▶ **What you are asked to do**: Extract everything in the material below, from the line containing "Image resolution: width=1568" down to the end of the material, including that line, word for word and without the pictures.
· · ·
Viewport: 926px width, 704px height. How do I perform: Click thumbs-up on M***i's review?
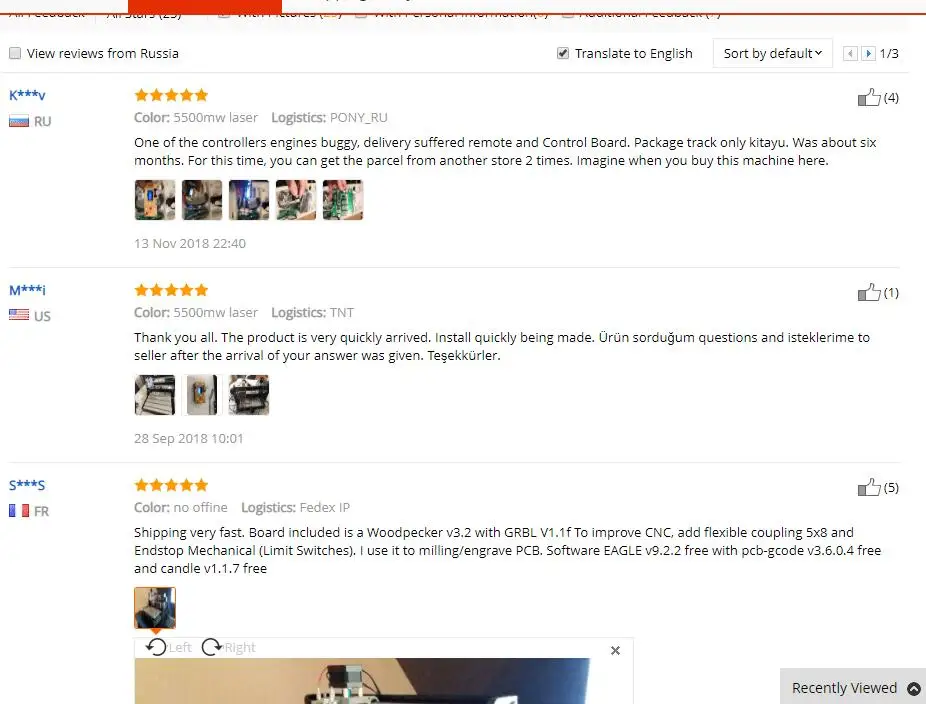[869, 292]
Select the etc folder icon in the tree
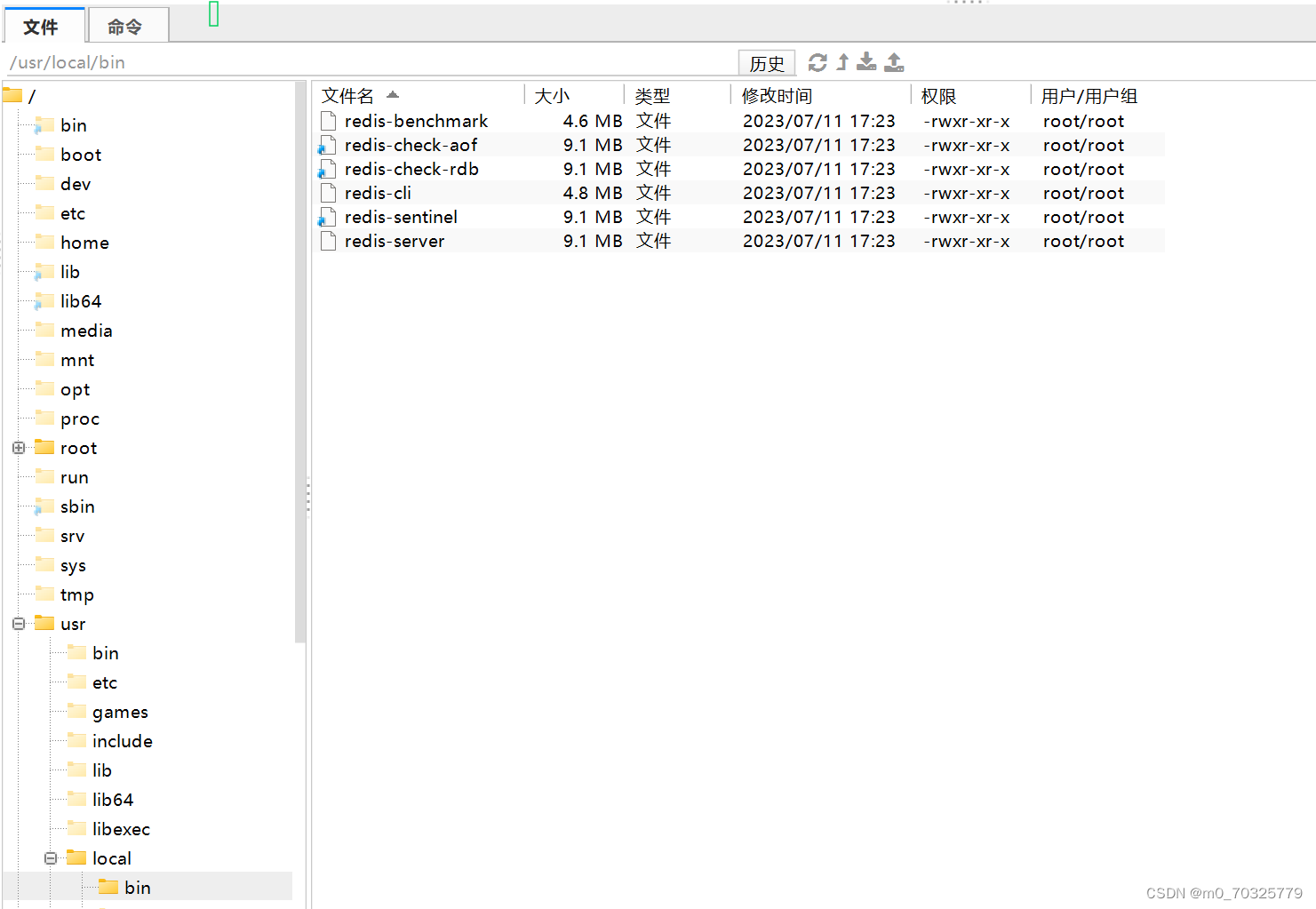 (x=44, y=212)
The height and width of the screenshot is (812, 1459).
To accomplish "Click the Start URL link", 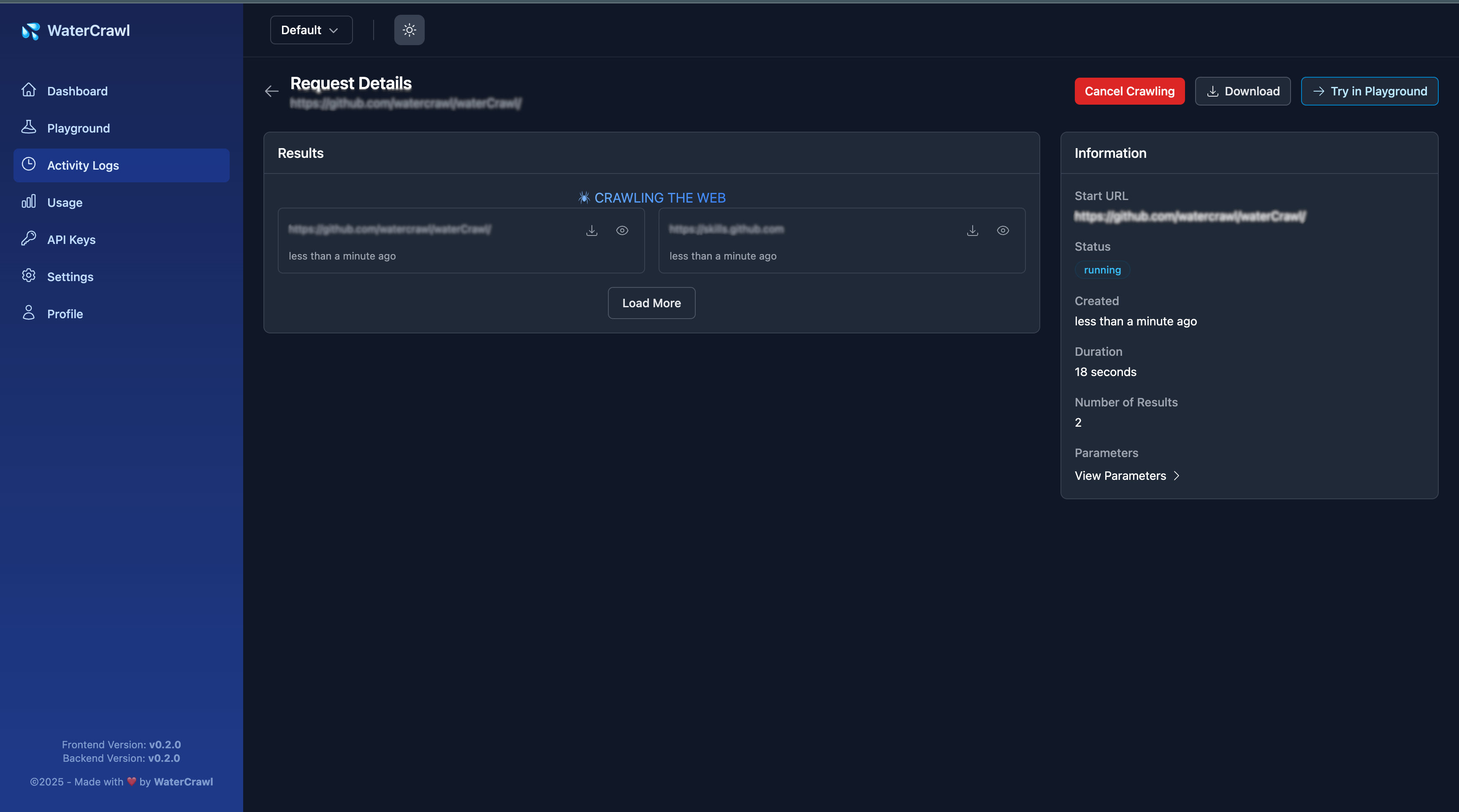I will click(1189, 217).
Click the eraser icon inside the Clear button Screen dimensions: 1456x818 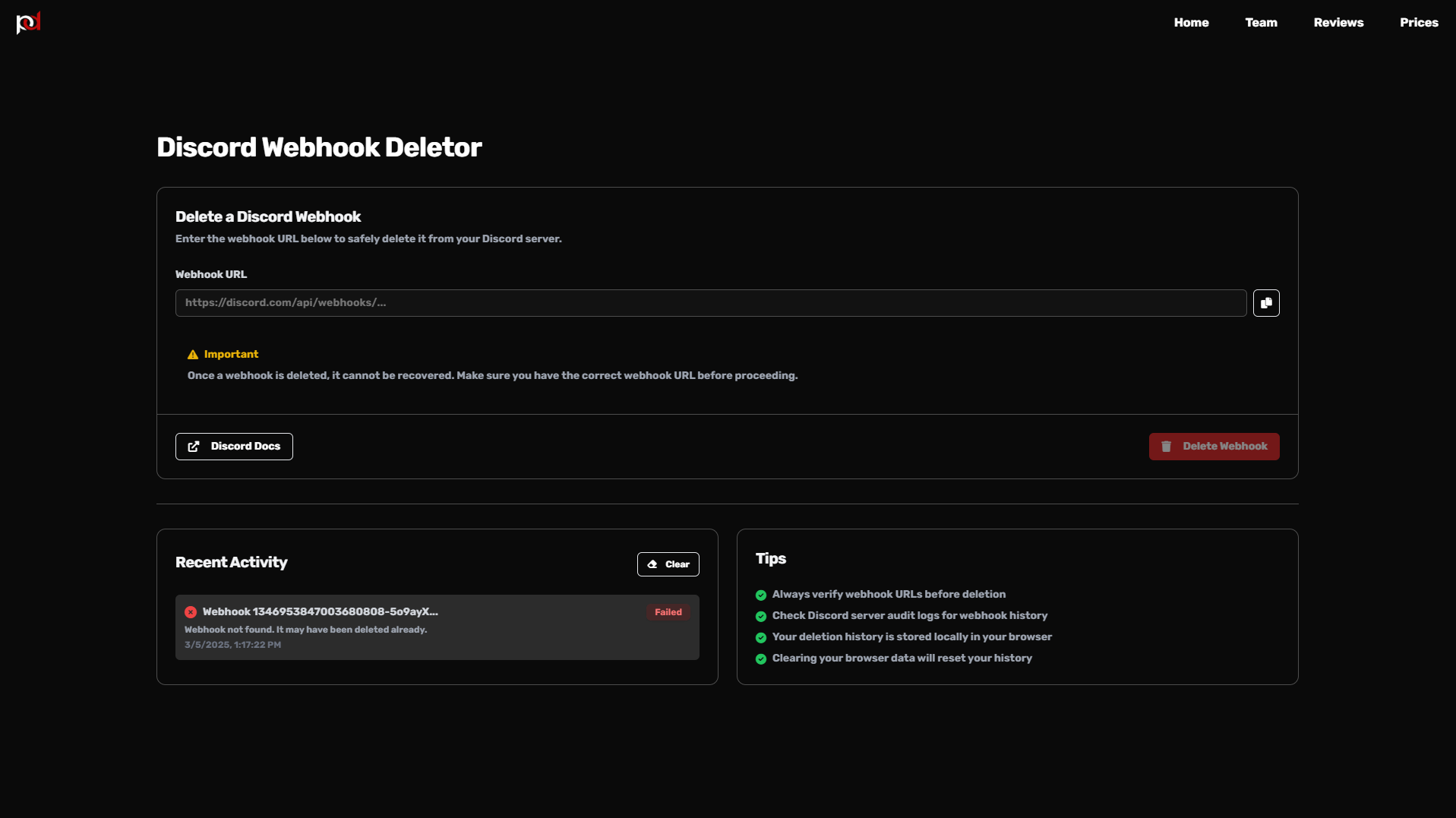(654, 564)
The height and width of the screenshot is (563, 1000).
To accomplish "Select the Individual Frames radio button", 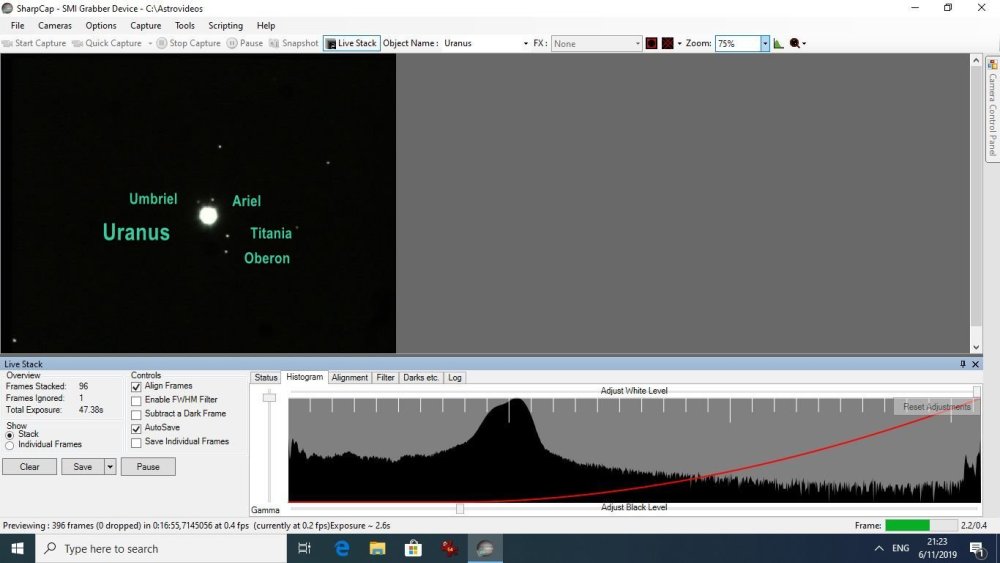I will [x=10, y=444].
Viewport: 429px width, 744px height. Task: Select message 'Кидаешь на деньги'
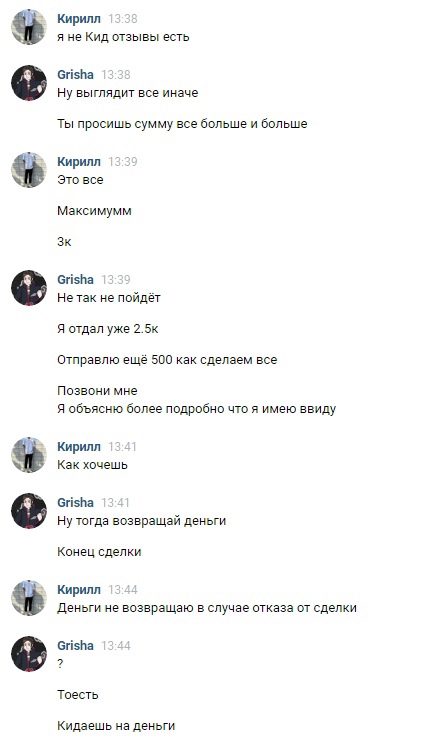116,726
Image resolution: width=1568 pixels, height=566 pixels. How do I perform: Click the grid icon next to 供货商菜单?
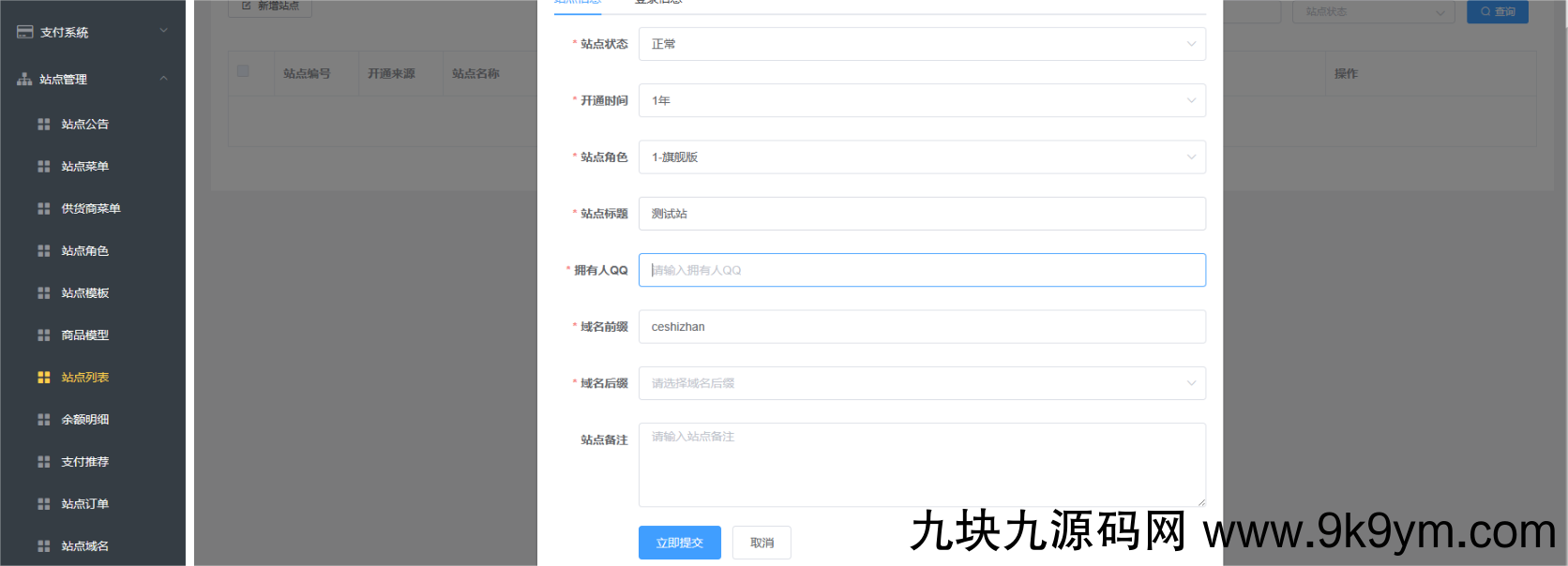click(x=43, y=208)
· · ·
▶ **Written reply**:
Image resolution: width=1568 pixels, height=566 pixels. How do I perform: Click the grid icon next to 供货商菜单?
click(x=43, y=208)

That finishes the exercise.